Multiple sclerosis relapses and disease modified therapies
I was talking this morning to my step sister about MS attacks or relapses if you choose. We were talking about someone undiagnosed for years therefore not on any MS disease modification medicine. I told her how lucky I was that I was quickly diagnosed but more so that way back then there was ANY medicine for MS. I strongly believe that if I wasn’t on some kind of medicine I would have been completely disabled within a window of less than 7 years and I think that may be generous.

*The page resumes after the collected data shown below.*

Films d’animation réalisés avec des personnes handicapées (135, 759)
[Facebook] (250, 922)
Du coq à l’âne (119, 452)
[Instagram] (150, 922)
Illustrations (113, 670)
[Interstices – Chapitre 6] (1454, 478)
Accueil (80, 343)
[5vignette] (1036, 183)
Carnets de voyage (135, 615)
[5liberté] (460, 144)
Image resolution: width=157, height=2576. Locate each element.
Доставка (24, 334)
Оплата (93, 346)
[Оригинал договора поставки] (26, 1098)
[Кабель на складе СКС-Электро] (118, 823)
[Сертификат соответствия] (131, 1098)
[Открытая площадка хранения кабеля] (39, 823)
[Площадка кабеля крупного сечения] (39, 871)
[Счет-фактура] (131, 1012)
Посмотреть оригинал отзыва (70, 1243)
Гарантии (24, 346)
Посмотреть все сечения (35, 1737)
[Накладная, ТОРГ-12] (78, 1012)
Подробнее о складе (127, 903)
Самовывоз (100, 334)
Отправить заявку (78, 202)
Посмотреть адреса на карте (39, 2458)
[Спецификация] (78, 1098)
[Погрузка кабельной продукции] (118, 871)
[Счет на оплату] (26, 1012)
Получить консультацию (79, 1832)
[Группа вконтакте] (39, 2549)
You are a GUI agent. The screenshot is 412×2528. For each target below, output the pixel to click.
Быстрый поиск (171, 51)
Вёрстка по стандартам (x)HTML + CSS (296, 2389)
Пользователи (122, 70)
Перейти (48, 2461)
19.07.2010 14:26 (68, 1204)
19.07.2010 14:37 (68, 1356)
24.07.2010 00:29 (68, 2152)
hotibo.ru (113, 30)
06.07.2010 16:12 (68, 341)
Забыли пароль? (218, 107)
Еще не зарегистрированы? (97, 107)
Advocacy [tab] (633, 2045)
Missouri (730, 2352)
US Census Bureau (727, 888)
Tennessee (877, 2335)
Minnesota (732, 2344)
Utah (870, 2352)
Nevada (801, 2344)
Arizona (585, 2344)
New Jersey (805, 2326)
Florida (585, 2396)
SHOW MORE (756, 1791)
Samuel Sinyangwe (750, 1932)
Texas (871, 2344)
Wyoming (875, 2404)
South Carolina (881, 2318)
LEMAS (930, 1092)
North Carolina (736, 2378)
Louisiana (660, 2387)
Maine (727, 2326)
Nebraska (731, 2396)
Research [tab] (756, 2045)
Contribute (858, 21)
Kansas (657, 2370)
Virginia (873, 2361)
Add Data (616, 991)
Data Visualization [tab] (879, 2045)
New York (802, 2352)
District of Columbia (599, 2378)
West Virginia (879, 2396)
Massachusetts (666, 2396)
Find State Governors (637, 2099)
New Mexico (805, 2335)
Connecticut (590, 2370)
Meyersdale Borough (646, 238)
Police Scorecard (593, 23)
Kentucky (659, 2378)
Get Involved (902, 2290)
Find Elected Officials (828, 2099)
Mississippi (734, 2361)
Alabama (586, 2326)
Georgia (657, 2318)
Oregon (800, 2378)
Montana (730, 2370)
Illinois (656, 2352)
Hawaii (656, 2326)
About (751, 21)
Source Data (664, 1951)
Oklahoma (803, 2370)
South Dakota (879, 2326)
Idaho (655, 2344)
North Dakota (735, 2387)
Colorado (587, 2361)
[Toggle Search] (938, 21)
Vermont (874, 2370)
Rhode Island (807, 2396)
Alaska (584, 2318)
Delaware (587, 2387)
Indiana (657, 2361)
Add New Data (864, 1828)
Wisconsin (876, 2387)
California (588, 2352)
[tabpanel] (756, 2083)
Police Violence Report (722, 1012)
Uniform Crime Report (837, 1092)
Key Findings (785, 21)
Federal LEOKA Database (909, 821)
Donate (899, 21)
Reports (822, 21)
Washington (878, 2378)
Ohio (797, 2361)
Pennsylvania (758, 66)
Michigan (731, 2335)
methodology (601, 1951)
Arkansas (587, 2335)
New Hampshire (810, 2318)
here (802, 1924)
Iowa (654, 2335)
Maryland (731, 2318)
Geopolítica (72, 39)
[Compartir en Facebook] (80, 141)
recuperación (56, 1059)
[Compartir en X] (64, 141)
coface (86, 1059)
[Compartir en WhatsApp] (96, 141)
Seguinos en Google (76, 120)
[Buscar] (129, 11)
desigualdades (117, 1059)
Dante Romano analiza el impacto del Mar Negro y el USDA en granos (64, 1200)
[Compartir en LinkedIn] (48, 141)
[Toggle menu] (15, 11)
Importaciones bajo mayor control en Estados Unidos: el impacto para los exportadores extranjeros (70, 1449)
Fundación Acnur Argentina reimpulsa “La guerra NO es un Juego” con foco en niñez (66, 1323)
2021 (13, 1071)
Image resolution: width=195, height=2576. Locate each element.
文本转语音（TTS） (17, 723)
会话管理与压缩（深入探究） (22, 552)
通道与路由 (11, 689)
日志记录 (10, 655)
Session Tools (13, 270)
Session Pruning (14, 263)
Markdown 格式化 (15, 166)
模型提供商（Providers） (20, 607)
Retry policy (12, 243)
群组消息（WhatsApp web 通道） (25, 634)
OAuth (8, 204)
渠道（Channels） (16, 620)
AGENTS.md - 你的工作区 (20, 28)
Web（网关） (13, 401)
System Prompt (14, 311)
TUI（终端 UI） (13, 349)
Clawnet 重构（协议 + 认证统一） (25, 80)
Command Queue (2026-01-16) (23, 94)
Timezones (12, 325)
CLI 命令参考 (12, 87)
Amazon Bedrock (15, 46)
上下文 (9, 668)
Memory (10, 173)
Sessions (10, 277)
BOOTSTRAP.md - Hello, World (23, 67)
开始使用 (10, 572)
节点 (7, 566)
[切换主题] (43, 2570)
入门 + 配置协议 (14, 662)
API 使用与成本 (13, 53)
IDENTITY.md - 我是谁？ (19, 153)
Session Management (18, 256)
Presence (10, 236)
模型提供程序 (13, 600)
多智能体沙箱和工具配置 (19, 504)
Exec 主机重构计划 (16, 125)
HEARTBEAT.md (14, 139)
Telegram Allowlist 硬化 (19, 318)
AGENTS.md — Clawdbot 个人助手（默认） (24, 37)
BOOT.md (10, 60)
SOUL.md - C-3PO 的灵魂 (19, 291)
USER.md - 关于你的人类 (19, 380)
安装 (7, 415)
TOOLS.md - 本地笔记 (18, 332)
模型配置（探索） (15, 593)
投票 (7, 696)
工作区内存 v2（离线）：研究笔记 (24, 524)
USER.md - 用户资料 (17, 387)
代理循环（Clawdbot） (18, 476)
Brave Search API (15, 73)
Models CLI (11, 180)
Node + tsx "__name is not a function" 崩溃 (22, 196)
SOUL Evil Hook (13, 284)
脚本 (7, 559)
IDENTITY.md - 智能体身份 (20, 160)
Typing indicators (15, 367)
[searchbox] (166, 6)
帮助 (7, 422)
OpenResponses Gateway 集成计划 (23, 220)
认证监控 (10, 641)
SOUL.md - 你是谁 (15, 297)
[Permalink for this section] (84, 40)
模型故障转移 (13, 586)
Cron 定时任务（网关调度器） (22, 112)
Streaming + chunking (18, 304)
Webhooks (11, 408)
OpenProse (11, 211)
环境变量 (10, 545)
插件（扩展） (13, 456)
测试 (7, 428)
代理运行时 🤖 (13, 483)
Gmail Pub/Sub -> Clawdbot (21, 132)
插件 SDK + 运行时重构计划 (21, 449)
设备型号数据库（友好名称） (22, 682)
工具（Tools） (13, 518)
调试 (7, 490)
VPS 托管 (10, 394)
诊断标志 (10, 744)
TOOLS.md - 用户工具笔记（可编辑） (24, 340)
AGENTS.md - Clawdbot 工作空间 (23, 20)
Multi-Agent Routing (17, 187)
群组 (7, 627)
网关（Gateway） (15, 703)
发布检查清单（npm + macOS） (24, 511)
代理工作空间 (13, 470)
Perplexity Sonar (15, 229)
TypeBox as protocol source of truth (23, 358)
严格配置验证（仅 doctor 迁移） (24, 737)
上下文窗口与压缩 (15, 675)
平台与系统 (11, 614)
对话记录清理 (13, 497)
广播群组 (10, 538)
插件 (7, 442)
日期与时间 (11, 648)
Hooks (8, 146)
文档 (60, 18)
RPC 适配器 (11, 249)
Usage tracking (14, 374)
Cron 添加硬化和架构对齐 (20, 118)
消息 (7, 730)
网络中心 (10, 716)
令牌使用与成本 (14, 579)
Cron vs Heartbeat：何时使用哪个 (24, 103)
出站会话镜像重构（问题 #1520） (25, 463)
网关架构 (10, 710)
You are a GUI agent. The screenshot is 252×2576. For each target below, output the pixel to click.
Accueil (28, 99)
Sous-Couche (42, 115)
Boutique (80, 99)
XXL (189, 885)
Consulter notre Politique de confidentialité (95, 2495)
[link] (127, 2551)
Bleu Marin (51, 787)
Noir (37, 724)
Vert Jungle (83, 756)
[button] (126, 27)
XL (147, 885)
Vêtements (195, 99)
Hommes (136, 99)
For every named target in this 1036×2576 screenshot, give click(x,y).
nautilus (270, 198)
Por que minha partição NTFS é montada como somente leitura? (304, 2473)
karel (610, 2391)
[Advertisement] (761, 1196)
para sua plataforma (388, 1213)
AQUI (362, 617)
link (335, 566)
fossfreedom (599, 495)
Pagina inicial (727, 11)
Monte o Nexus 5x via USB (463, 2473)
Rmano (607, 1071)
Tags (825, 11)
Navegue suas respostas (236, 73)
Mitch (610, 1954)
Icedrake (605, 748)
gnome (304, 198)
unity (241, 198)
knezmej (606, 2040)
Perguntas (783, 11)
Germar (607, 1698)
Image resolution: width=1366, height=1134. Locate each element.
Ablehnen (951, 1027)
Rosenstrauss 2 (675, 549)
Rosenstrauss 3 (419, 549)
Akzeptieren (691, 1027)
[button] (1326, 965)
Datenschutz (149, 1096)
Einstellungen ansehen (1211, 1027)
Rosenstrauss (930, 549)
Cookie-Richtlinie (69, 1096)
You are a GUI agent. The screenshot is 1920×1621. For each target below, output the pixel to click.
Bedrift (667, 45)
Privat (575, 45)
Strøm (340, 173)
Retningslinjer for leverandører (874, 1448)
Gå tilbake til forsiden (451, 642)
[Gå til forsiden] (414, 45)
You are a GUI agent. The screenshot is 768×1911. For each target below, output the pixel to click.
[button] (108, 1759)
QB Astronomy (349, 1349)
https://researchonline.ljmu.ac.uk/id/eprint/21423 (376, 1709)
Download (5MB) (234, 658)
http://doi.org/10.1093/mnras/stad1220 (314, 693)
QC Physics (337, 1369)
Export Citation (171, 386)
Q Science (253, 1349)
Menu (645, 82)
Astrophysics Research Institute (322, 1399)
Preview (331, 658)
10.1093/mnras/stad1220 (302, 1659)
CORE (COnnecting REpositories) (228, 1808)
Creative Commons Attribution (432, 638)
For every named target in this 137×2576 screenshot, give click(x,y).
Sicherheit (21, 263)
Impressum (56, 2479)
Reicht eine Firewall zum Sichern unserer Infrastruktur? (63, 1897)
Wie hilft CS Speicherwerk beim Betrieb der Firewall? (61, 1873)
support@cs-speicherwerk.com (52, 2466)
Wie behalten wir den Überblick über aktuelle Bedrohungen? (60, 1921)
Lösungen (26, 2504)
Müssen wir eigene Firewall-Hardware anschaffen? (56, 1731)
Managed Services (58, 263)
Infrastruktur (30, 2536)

The attack that was my downfall and disabled me was when I was switching between Gilenya and Tysabri. I was off medicine for a month and immediately had an attack. Another one severe enough to do damage and I was progressive enough for it to continue to do damage. To this day I’d be scared to come off medicine, working or not, fearful that I’d have an attack.
I don’t know if relapsing remitting MS has severity levels but I have always thought of my MS as more severe. Not as in progressive MS but severe enough that I can’t go untreated. I know people who can. They are on nothing and aren’t great but don’t have attacks either. I’m not that person. Without some type of disease modification drug, I know I’d be in a wheelchair on a permanent basis and would have been for years now. I’m grateful for the advances in medicine that brought these drugs to the MS community. I still pray for a cure but am thankful for the help. Currently I’m on Rituxan ?Rituxan infusion complete
2 thoughts on “Multiple sclerosis relapses and disease modified therapies”
hello,i was diagnosed in 1989,there were no dmd’s back then.i only started copaxone in 2011.i am currently on ocrevus,so it was about 12 yrs before i was on any dmd.
I don’t think I could have made it without betaseron in the beginning. That was back in 1998.